Ketua Umum Asosiasi Pengemudi Ojek Online Garda Indonesia, Raden Igun Wicaksono, mengatakan, ketidakstabilan geopolitik di Timur Tengah yang dipicu oleh konflik regional antara Iran, Amerika Serikat, dan Israel, mengancam ketersediaan pasokan BBM global termasuk di Indonesia.
"Ancaman krisis energi BBM ini berpotensi menimbulkan disrupsi ekonomi nasional," ujar dia kepada Kantor Berita Politik dan Ekonomi RMOL, Selasa, 24 Maret 2026.

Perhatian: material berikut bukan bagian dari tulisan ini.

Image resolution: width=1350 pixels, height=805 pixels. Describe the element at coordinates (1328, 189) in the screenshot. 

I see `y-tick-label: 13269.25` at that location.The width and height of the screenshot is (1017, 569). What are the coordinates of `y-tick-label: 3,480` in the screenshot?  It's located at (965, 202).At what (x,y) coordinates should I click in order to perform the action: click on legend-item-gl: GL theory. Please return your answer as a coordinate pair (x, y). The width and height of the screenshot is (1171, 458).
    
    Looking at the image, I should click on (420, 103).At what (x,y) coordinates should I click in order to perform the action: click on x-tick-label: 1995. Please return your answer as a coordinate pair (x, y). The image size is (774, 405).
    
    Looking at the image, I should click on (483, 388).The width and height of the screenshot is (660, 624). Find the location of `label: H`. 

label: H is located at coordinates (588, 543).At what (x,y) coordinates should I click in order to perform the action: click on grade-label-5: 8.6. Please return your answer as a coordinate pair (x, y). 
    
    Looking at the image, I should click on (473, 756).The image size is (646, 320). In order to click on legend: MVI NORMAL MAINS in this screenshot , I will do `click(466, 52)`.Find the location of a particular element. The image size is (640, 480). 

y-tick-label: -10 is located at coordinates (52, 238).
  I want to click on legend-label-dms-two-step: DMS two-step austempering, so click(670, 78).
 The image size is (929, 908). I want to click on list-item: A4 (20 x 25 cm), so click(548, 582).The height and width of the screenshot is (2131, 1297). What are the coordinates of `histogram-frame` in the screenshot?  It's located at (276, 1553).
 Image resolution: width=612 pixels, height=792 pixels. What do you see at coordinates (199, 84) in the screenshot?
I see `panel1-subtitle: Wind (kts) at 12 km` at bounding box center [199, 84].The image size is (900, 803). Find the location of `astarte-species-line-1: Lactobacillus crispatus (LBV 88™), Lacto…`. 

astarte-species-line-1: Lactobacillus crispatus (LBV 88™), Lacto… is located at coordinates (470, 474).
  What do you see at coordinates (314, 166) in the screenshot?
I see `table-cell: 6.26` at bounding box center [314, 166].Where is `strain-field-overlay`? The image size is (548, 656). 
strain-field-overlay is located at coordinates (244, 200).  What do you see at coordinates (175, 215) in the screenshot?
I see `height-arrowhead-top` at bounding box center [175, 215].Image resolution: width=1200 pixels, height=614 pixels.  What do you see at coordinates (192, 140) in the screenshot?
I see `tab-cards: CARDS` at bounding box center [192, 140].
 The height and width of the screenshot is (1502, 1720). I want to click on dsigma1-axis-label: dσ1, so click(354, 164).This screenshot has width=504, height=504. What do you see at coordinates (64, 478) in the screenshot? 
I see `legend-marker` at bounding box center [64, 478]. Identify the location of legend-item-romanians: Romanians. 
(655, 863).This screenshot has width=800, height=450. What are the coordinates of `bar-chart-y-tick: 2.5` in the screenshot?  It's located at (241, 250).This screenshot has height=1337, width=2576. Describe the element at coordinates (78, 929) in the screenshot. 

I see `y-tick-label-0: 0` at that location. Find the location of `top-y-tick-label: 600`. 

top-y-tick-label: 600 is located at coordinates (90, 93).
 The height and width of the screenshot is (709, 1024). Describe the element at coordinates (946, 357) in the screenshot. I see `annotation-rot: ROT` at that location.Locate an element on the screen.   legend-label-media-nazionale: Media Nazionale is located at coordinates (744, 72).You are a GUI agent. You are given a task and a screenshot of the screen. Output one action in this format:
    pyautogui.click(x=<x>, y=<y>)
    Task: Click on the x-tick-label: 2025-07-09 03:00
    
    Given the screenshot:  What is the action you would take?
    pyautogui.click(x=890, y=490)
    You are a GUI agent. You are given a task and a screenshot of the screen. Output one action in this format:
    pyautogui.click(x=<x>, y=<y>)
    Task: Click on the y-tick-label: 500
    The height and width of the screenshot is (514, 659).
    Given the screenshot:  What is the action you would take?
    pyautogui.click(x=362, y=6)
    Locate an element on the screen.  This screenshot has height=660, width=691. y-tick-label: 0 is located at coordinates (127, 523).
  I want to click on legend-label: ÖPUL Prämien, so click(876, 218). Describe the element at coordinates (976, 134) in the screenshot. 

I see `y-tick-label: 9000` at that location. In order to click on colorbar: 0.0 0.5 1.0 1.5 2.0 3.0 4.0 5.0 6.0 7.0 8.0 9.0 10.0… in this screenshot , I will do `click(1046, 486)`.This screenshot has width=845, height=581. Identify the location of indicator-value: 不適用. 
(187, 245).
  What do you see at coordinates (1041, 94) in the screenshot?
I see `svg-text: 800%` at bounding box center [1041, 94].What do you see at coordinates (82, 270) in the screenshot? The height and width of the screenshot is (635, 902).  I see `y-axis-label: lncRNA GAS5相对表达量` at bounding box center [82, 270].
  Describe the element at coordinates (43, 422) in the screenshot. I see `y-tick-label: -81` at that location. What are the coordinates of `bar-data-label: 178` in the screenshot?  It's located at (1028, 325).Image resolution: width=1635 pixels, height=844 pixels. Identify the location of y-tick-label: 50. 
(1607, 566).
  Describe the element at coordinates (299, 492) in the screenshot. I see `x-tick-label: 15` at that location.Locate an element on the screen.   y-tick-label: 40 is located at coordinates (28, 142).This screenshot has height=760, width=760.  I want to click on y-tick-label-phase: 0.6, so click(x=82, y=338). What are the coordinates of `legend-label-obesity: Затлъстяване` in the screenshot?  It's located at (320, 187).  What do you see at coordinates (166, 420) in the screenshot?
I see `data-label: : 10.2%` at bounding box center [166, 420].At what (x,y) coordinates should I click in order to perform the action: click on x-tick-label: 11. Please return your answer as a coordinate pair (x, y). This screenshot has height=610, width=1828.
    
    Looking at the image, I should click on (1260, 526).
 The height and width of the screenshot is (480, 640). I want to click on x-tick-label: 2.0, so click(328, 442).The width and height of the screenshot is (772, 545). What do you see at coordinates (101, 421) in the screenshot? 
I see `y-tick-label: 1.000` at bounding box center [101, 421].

Menurutnya, salah satu yang bisa dilakukan pemerintah adalah dengan mengalihkan anggaran subsidi BBM kepada penggunaan kendaraan hemat energi yaitu motor listrik (molis).
"Asosiasi Pengemudi Ojek Online Garda Indonesia secara tegas mendorong Pemerintah Republik Indonesia untuk melakukan kajian komprehensif mengenai pengalihan sebagian subsidi BBM menjadi subsidi pembelian sepeda motor listrik bagi pengemudi ojek daring," tuturnya.
Selain itu, dia jugs mendorong pengaoihan subsidi tersebut disertai penyediaan fasilitas pembiayaan yang terjangkau, dengan program penukaran sepeda motor berbahan bakar minyak ke listrik.
"Ekosistem ojek daring telah menjadi pilar utama dalam rantai pasok barang usaha mikro, kecil, dan menengah (UMKM) serta transportasi penumpang yang efisien," katanya.
Dia menyebutkan, dengan estimasi 7 juta pengemudi ojol di seluruh Indonesia maka pengalihan subsidi BBM ke molis merupakan langkah strategis yang tepat sasaran, guna mengurangi ketergantungan impor BBM, menekan emisi gas rumah kaca, dan memperkuat ketahanan energi nasional.
Oleh karena itu, Igun menghimbau pemerintah untuk segera mengkaji dan mengimplementasikan usulan kebijakan tersebut, termasuk skema pembiayaan kredit berbunga rendah bagi pengemudi ojek daring.
"Inisiatif tersebut tidak hanya menjadi solusi mitigasi krisis BBM, melainkan juga katalisator transformasi ekonomi berkelanjutan melalui sektor gig economy," ucapnya.
"Asosiasi siap menjalin kerja sama serta kajian bersama dengan instansi pemerintah terkait, platform ojek daring, sektor pembiayaan serta produsen sepeda motor listrik untuk realisasi program sebagai bentuk mitigasi potensi krisis BBM di Indonesia," demikian Igun menambahkan.